La classe des industriels et des commerçants prélève une très forte part du revenu national. Dans les statistiques de l’income-tax en Angleterre elle figurait pour près de 4 milliards et demi de francs en 1867 et pour plus de 6 milliards et demi en 1875[1] ; c’était environ la moitié de la totalité des revenus imposés dans le pays l’on sait que les revenus au-dessus de 2,300 francs étaient seuls alors soumis à cet impôt. Il est vrai que ce chiffre énorme de 6 milliards et demi de francs de revenu s’applique non seulement aux industriels et aux commerçants ordinaires, mais encore à toutes les grandes compagnies de fabrication, de transports, de banque ou de négoce ; il est vrai aussi que ce même chiffre renferme non seulement les profits du capital à proprement parler, mais l’intérêt des sommes empruntées ou des sommes possédées par les négociants et les fabricants. Si l’on déduisait cet intérêt, il est probable que les profits nets de l’industrie et du commerce représenteraient une somme moitié moindre, soit le huitième ou le dixième de l’ensemble du revenu de la nation britannique.

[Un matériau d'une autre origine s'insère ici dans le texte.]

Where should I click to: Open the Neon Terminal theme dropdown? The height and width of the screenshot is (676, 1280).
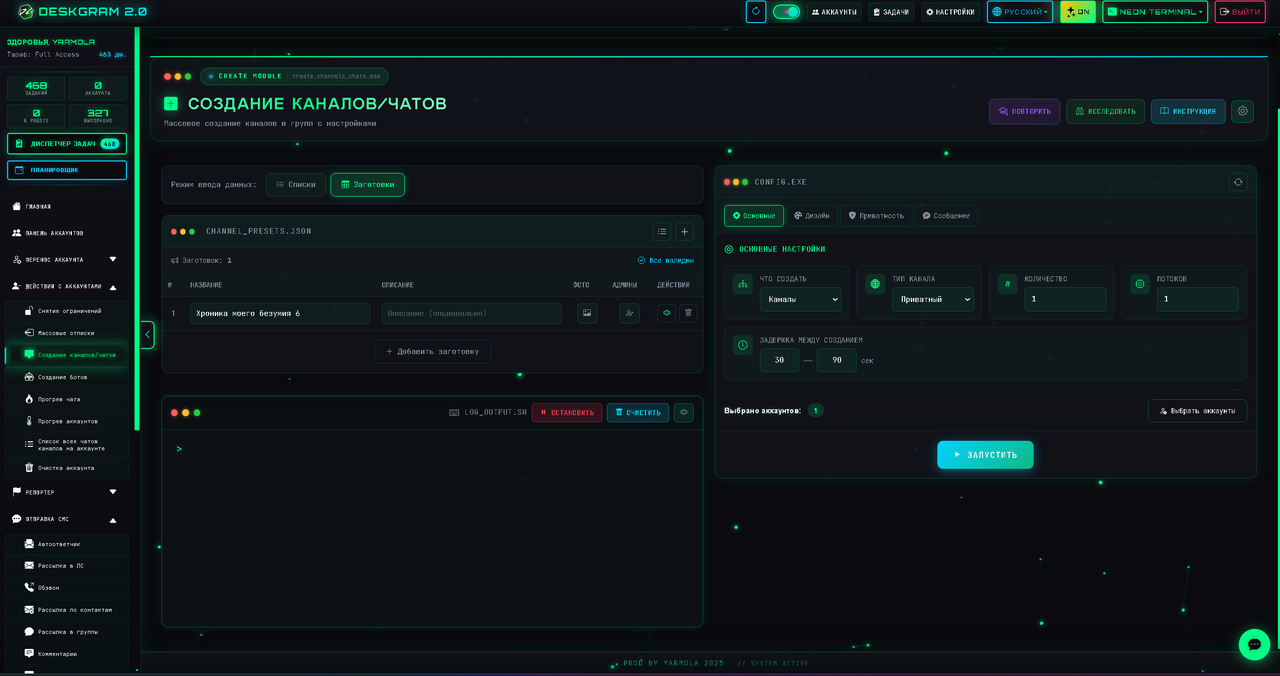1155,12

Comment la classe des entrepreneurs est-elle affectée par la civilisation attire-t-elle à elle une partie de plus en plus forte du revenu social, ou, au contraire, une fraction de plus en plus faible ; ses services sont-ils plus chèrement payés ou moins payés qu’autrefois ? Pour résoudre cette question, nous la décomposerons en plusieurs termes, considérant d’abord en bloc la classe des entrepreneurs, c’est-à-dire l’ensemble des industriels et des commerçants, comme une seule unité, puis divisant cette classe en différentes catégories et examinant la situation réciproque de chacune d’elles.

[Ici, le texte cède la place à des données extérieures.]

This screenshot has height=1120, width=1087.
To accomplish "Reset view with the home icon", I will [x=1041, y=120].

C’est une observation devenue banale que le mouvement

  1. En 1877, par suite de la crise commerciale, l’ensemble des revenus imposés à la cédule D n’atteignait que 3 milliards 270 millions de francs pour la Grande-Bretagne proprement dite, et 139 millions pour l’Irlande, soit un peu moins de 3 milliards et demi pour tout le Royaume-Uni. On se souvient que l’année 1874-75 s’était signalée par une grande prospérité, et l’année 1876-77 par une forte dépression.